Dan is het verzamelen geblazen bij het hotel en na enige discussie over wie met welke auto/bus gaat en waar de reis naar toe zal gaan wordt uiteindelijk met 13 personen (9 in de bus van GJO) en 4 in mijn autootje) een tripje ondernomen naar de Mahon Falls, een waterval van zeker 100 meter in de bergen. Guy Cohen, Remco de Vries, Sam en ik reizen in onze Ford Fiesta achter de bus van GeertJan aan, waar Micheal McGettrick de route aangeeft. We bereiken de waterval via steeds smaller en steeds steiler wordende weggetjes. Het laatste stuk moet te voet worden afgelegd. Een aantal beklimmen een deel van de waterval, gadegeslagen door de rest en de vele schapen in de omgeving. Door de felle zon en de laaghangende bewolking is het uitzicht slechts matig. De gezelligheid is echter groot en GeertJan toont zich een ware leider (hij loopt steeds minstens 100 meter voor de rest uit!).

Hierna gaat het in een lange rit via de kust terug naar Dunmore East. Sam heeft al heel lang honger, evenals steeds meer van de anderen. De rit duurt vrij lang en het blijft lastig om vanuit Tramore Dunmore East te bereiken. Uiteindelijk, nadat GJO een keer de weg heeft gevraagd, komen we zo rond een uur of acht in het vissersplaatsje aan. Het in eerste instantie uitverkoren restaurant blijkt gesloten. Een ander is wel open. We zitten vrij snel aan tafel maar dan duurt het nog zeker een uur voor we kunnen eten.

Alles smaakt wel lekker. De afrekening gaat op zijn Nederlands: eerst discussie over wel of geen toetje, dan hoe we betalen (gezamelijk of apart) en als we uiteindelijk hebben besloten om één gezamelijke rekening te vragen van velen een verzoek om een afzonderlijke bonnetje.

Zo rond half elf zijn we dan weer terug. We nemen afscheid van elkaar en pakken onze koffers.

Donderdag 11 september 1997.

Remco, Sam en ik reizen per auto terug naar het vliegveld. Eerst gaan we nog langs Waterford Crystal, de glasfabriek. Alles gebeurt daar nog met de hand. De rondleiding door de fabriek is interessant.

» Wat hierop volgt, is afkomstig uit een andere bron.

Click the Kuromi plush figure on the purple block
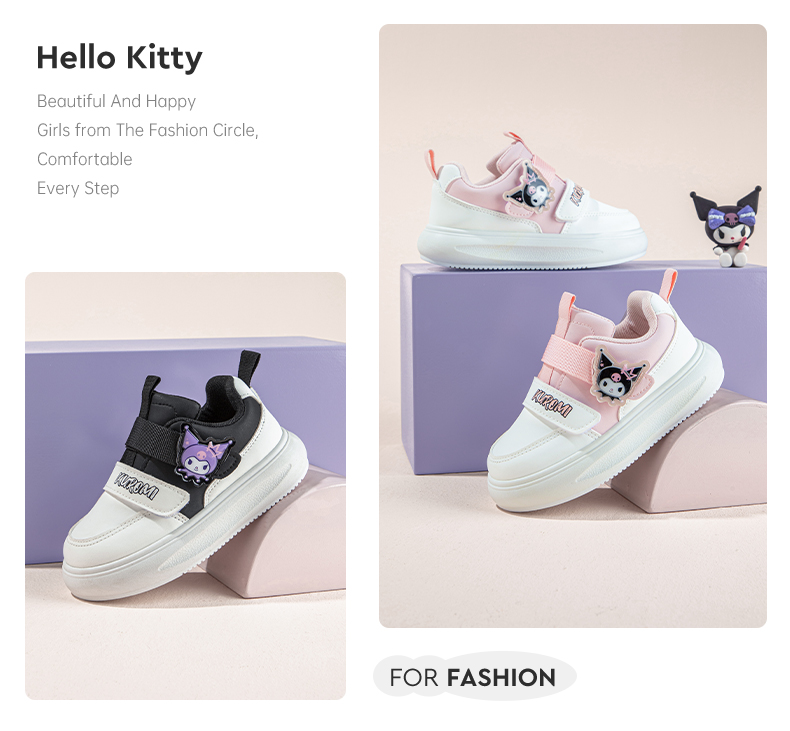The image size is (790, 731). coord(727,226)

Even na tienen vertrekken we dan richting vliegveld. Het is drukker op de weg dan de heenreis en het regent een beetje. We zijn op tijd in Dunblin, hebben nog een lunch (lasagne met patat!) en ik loop nog even snel door de taxfree shops. Het vliegveld is ruim en modern opgezet.

Hoewel we op tijd in het vliegtuig zitten duurt het nog minstens een half uur voor we vertrekken. Er blijken technische problemen (een leeggelopen schokbreker of zo). De vlucht zelf verloopt uiteindelijk zonder problemen.

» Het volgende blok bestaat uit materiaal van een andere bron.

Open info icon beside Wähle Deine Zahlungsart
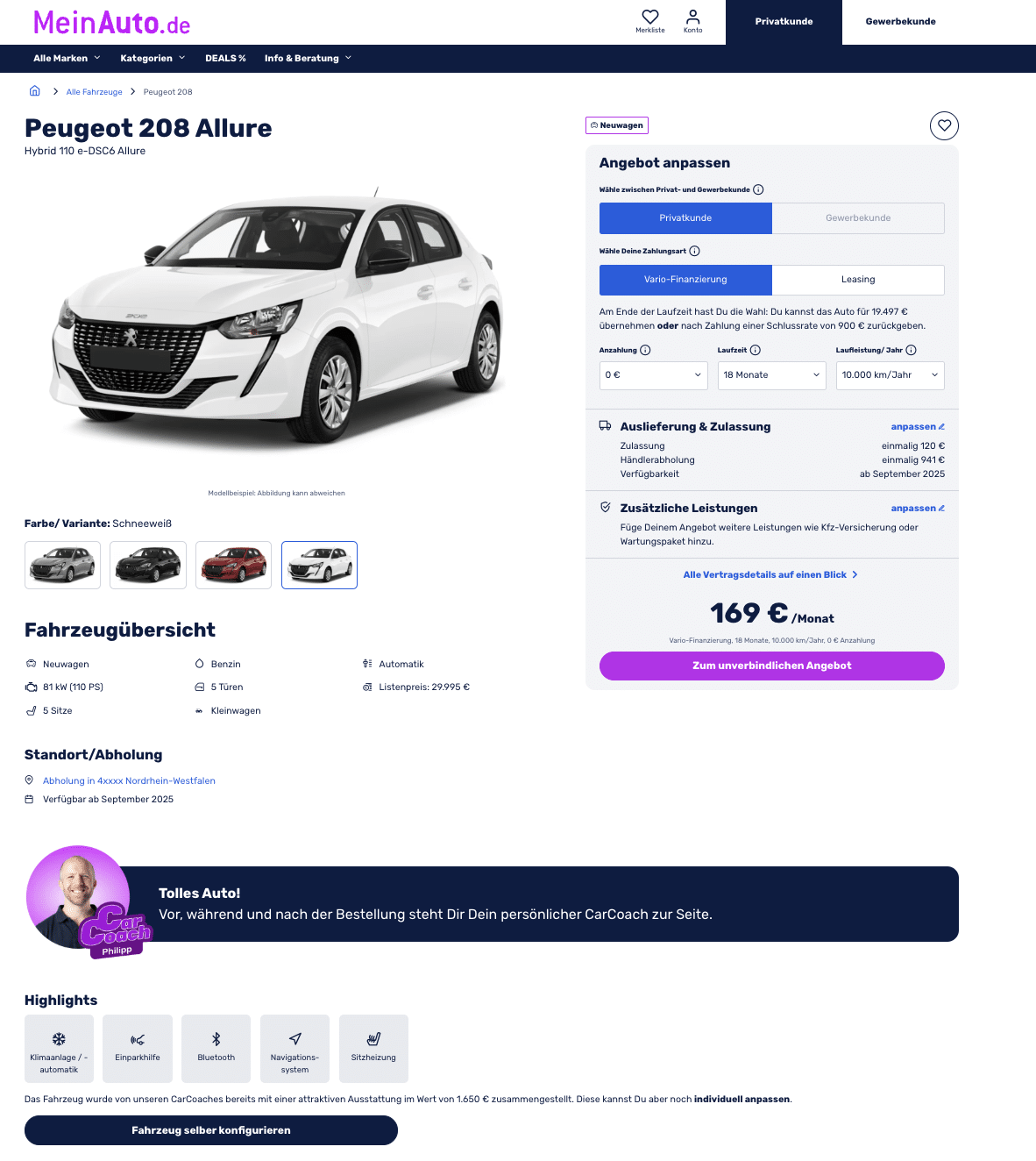The height and width of the screenshot is (1161, 1036). (x=694, y=251)
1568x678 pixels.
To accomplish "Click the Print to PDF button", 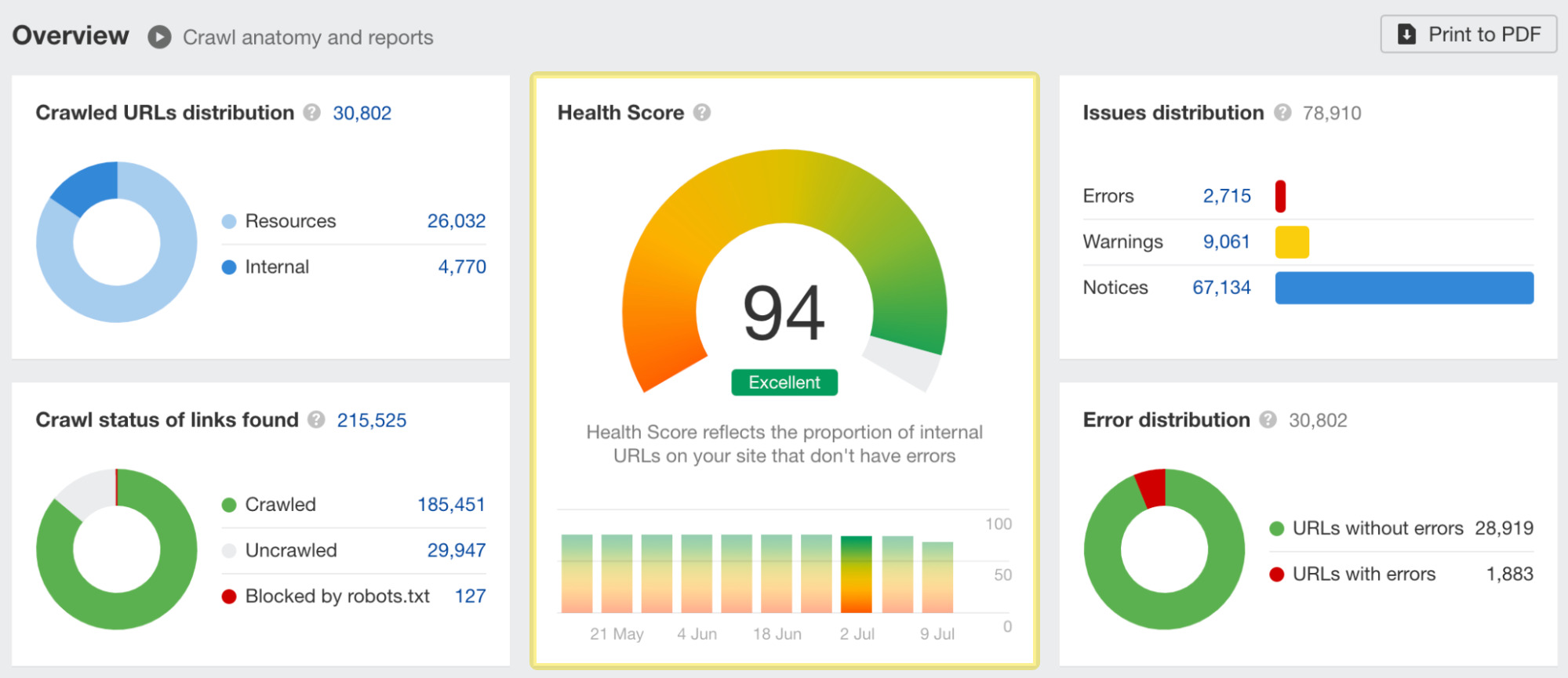I will [x=1468, y=34].
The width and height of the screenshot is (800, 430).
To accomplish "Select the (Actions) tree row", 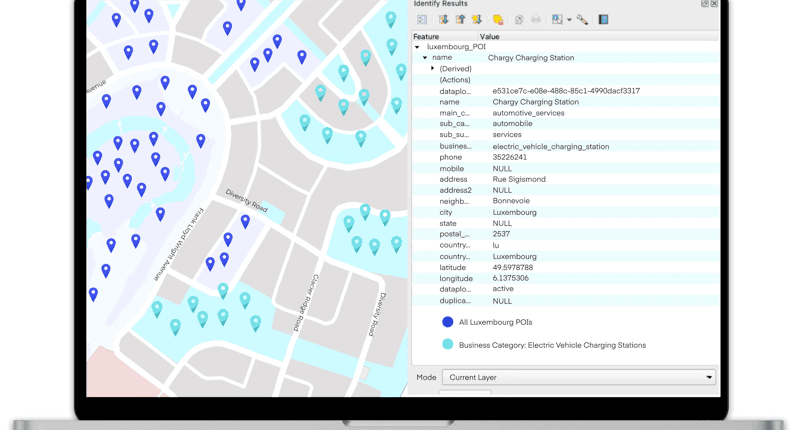I will (455, 80).
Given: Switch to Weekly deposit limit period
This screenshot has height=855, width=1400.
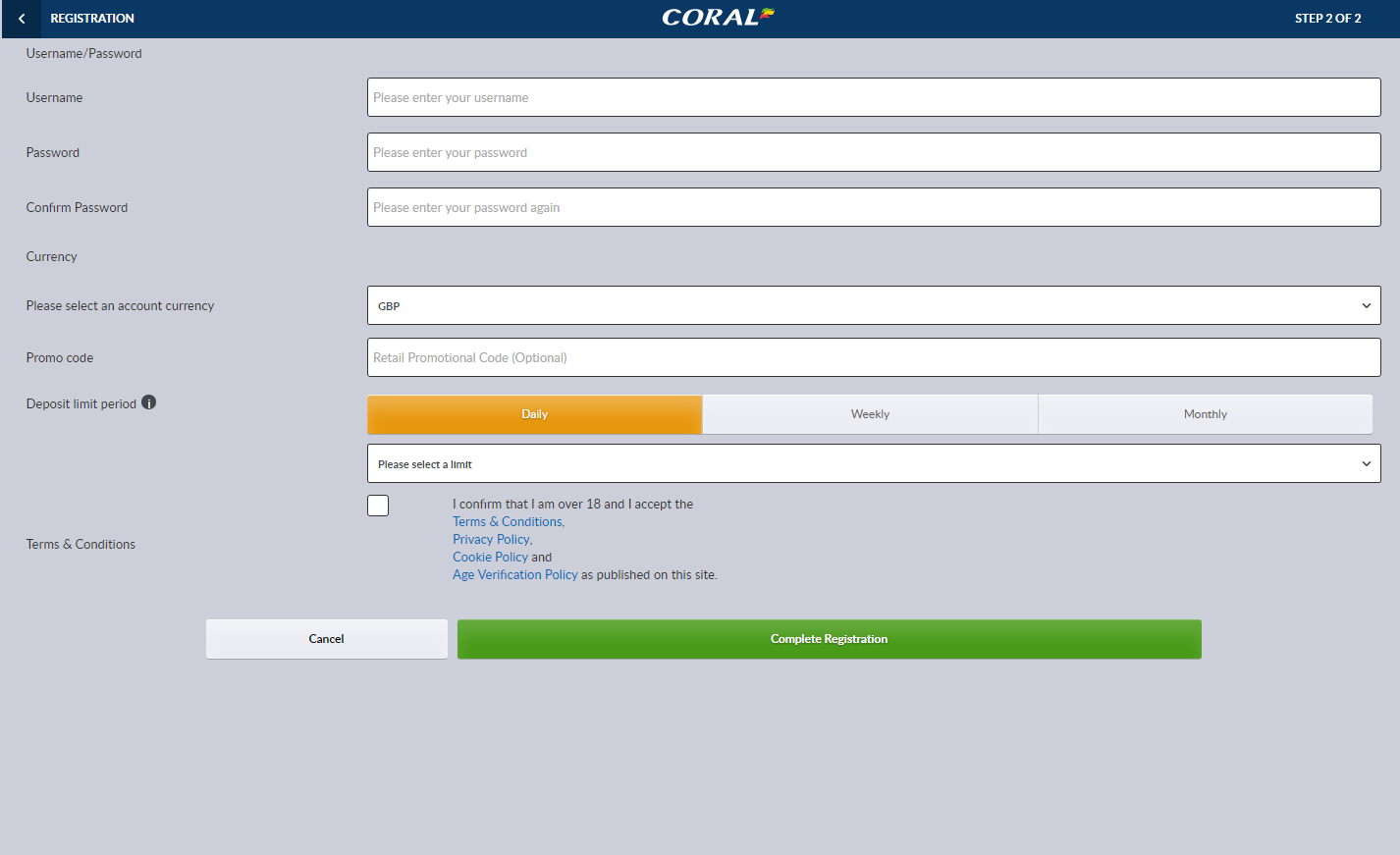Looking at the screenshot, I should 870,414.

Ik zit naast een Ierse, die via Amsterdam op weg is naar Istanboel en niet zo van vliegen houdt. Ik breng haar wat wetenswaardigheden over Nederland bij.

Precies op schema landen we om vijf uur op Schiphol. De wat arrogante chauffeur van de Schipholservice brengt ons via files bij Almere en Heerenveen (voetbalwedstrijd Feijenoord–Heerenveen) weer terug in Groningen resp.\ Bedum, waar ik rond half negen weer binnenstap.